The Pensions and Lifetime Savings Association (PLSA) is launching a new quality scheme after winding up the Pension Quality Mark (PQM).
The move will see the PSLA launch a committee and new standards in house, after winding up the independent company PQM Ltd that previously governed the accreditation scheme.
Under the new standards employers will be asked to increase contributions to employees’ pensions to a minimum of 12 per cent of salary, with at least 6 per cent contributed by the employer.
The new level, and a requirement that all employees must be automatically enrolled at that level, will be phased in over the next two years.
The PSLA said standards had become a more significant part of its policy work and now was the right time to make the move.
Julian Mund, chief executive of PLSA, said: "With the recent review of our policy governance structures and setting high standards being central to PLSA’s work, now feels the right time to fully integrate PQM within the PLSA."
The PQM was developed in 2009 and is available to single-employer defined contribution (DC) pension schemes.

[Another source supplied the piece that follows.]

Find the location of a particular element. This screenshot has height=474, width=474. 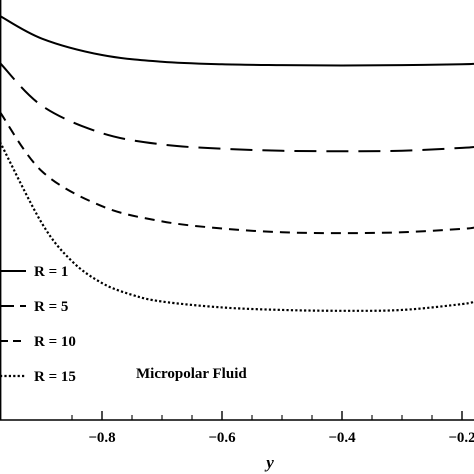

There are currently 190 schemes accredited with PQM, covering over 650,000 active savers.
PLSA is also introducing improved governance by enhancing the quality of pension trustee boards and employer-employee pension committees, and having an appropriate default investment strategy for members which will be regularly reviewed.
It will require schemes to better understand their membership, with greater focus on the overall experience of scheme members.
The new committee chairman and the full membership will be announced in due course.
Meanwhile the PLSA will no longer issue licences for PQM Ready, its accreditation scheme for master trusts.
The decision follows the Pensions Regulator’s new master trust authorisation regime which came into effect last October.
The PQM Ready licences of existing holders will continue to be valid until the end of their normal term of 12 months after their award, the PLSA has stated.
It added it would be working with its members over the coming months to examine how to further best practices under the new regime.
Andrew Pennie, marketing director at Intelligent Pensions, said given the growth of master trusts since AE and pension freedoms, it had been necessary for the Pension Regulator to step up and deliver better authorisation and regulation of this market.
He said: "The PLSAs decision to focus on improving scheme standards will provide useful guidance to schemes and employers who want to deliver a quality benefit for their members.
"They talk about improving member experience and I hope, over time, that they will move away from ‘one size fits all’ default solutions and focus standards on helping members achieve their individual needs and objectives. After all, everybody’s retirement will be different."
Research released this morning (January 24) showed workplace pension schemes boosted returns by making active choices about their investments.